Alexander George V, Shi Changmin, O'Neill Jon, Wachsman Eric D
Department of Materials Science and Engineering, University of Maryland, College Park, MD, USA.
Maryland Energy Innovation Institute, University of Maryland, College Park, MD, USA.
Nat Mater. 2023 Sep;22(9):1136-1143. doi: 10.1038/s41563-023-01627-9. Epub 2023 Aug 3.

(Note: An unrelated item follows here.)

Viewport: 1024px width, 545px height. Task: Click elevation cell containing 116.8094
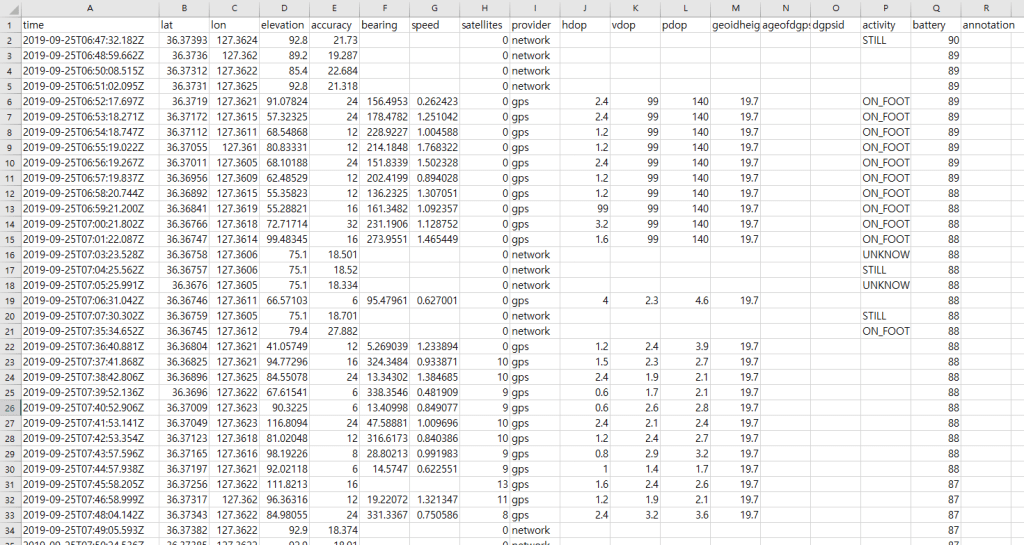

The development of solid-state Li-metal batteries has been limited by the Li-metal plating and stripping rates and the tendency for dendrite shorts to form at commercially relevant current densities. To address this, we developed a single-phase mixed ion- and electron-conducting (MIEC) garnet with comparable Li-ion and electronic conductivities. We demonstrate that in a trilayer architecture with a porous MIEC framework supporting a thin, dense, garnet electrolyte, the critical current density can be increased to a previously unheard of 100 mA cm, with no dendrite-shorting. Additionally, we demonstrate that symmetric Li cells can be continuously cycled at a current density of 60 mA cm with a maximum per-cycle Li plating and stripping capacity of 30 mAh cm, which is 6× the capacity of state-of-the-art cathodes. Moreover, a cumulative Li plating capacity of 18.5 Ah cm was achieved with the MIEC/electrolyte/MIEC architecture, which if paired with a state-of-the-art cathode areal capacity of 5 mAh cm would yield a projected 3,700 cycles, significantly surpassing requirements for commercial electric vehicle battery lifetimes.
固态锂金属电池的发展受到锂金属电镀和剥离速率以及在商业相关电流密度下形成枝晶短路趋势的限制。为了解决这个问题,我们开发了一种具有可比锂离子和电子电导率的单相混合离子和电子传导(MIEC)石榴石。我们证明,在具有多孔MIEC框架支撑薄而致密的石榴石电解质的三层结构中,临界电流密度可以提高到前所未有的100 mA/cm²,且无枝晶短路。此外,我们证明对称锂电池可以在60 mA/cm²的电流密度下连续循环,每个循环的最大锂电镀和剥离容量为30 mAh/cm²,这是现有阴极容量的6倍。此外,采用MIEC/电解质/MIEC结构实现了18.5 Ah/cm²的累积锂电镀容量,如果与5 mAh/cm²的现有阴极面积容量配对,预计将产生3700次循环,大大超过了商用电动汽车电池寿命的要求。